Why .co.uk Still Wins on Trust
Recognition drives trust. When someone sees yourcompany.co.uk, they immediately know three things: it's a UK business, it's commercial, and it's been around long enough to have the familiar extension. That last point matters more than it should.
Nominet's own research found that 4 in 5 people searching online in the UK prefer to click on .co.uk websites over other extensions. That's not nostalgia; it's pattern recognition. British consumers have spent 30 years associating .co.uk with legitimate UK businesses.
For B2B companies, local trades (plumbers, solicitors, accountants), and established ecommerce stores, .co.uk carries weight that .uk simply hasn't earned yet. Your customer base expects it. Your printed materials already use it. Your email addresses end in it.
"While .uk offers a fresh, modern, and concise option, .co.uk remains a trusted and familiar choice for UK businesses. Established businesses that rely on a strong, recognisable brand identity may prefer to stick with .co.uk."

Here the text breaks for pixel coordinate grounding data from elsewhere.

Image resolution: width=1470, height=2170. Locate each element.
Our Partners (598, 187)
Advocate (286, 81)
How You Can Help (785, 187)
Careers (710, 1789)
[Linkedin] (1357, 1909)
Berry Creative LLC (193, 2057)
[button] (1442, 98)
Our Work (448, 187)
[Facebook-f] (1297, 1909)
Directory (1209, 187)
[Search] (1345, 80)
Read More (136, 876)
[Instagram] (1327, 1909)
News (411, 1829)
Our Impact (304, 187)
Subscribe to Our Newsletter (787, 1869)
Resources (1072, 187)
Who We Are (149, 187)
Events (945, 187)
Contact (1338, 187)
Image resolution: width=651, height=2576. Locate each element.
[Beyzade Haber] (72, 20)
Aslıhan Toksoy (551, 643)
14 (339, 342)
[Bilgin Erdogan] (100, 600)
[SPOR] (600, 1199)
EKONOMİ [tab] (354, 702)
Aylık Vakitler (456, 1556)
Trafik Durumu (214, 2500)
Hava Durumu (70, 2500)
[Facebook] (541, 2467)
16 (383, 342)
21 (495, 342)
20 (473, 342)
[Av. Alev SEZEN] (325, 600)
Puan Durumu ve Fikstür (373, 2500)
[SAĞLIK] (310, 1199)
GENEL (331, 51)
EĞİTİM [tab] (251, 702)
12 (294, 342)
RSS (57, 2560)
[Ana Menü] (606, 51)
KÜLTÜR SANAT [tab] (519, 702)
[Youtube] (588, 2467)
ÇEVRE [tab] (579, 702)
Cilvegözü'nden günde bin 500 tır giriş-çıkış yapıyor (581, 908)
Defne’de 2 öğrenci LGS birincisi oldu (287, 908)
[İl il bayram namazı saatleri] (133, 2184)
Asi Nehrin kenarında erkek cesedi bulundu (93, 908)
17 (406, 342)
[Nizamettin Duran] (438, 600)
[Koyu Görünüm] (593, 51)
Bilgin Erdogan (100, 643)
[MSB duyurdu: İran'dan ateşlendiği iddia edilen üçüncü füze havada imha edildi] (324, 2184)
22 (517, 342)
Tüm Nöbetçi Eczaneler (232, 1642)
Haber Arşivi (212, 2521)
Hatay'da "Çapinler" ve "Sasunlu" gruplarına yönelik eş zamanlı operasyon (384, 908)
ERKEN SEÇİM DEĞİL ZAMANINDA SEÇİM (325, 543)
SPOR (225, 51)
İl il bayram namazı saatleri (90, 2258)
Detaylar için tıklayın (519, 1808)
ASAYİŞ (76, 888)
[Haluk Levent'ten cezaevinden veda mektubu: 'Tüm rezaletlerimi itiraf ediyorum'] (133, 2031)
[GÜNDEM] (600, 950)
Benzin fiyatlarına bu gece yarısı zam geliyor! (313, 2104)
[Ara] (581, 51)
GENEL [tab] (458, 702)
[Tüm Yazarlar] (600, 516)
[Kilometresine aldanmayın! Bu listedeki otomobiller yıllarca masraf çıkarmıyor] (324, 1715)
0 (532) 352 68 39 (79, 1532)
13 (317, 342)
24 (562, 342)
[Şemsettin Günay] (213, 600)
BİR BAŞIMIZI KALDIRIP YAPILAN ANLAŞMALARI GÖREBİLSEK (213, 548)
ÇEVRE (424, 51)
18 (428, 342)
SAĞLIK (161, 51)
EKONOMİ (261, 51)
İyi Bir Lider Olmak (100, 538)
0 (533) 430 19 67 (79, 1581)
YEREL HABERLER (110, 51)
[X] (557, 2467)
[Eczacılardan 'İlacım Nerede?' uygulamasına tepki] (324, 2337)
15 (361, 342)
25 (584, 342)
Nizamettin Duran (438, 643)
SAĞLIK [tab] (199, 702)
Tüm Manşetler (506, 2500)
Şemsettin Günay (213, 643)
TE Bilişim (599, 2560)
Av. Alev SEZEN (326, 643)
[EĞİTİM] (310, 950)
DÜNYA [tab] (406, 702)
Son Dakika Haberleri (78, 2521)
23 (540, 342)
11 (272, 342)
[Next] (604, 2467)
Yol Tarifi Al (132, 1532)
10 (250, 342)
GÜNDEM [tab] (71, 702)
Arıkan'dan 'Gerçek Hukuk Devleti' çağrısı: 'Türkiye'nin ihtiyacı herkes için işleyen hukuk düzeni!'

Tristan Whittaker, Founder, Infinity3
That matches what I see with our hosting customers. When a business already has recognition and repeat customers, swapping to a .uk domain creates confusion for zero measurable benefit. The shorter URL doesn't convert better. It doesn't rank better. It just looks different.
When .uk Makes More Sense
None of that means .uk is a bad choice. For certain businesses, it's the better one.
Tech startups, creative agencies, app developers, and modern SaaS brands tend to favour .uk. The shorter extension feels cleaner on a landing page, fits neatly in social media bios, and signals a certain kind of forward-thinking identity. If your target audience is under 35 and digitally native, .uk can actually be an advantage.
Personal brands work well on .uk too. marksmith.uk reads better than marksmith.co.uk, and it's easier to say on a podcast or in a meeting.
Quick Decision Guide
| Choose .co.uk if you are... | Choose .uk if you are... |
|---|---|
| A B2B company | A tech startup |
| A local trade or professional service | A creative agency or consultancy |
| An established ecommerce store | A SaaS or app business |
| Targeting customers over 40 | Targeting a younger, digital-first audience |
| Already using .co.uk everywhere | Starting fresh with no existing presence |
The SEO Question: Does Google Care?
Google's Search Advocate John Mueller has been clear on this for years: both .co.uk and .uk are treated as country-code TLDs (ccTLDs). Both provide the same geographic signal to Google that your site serves the UK market. Neither gets a ranking advantage over the other.
The important bit is that both do signal UK relevance, which gives them an edge over a generic .com for UK-focused searches. If you're a Kettering plumber or a London accountant, a .co.uk or .uk domain tells Google your content is meant for British searchers.
Where things get messy is if you run both extensions with different content. Don't do that. Google treats them as separate sites, which splits your authority and creates a duplicate content headache. You can check your crawl rules to make sure you're not accidentally indexing both.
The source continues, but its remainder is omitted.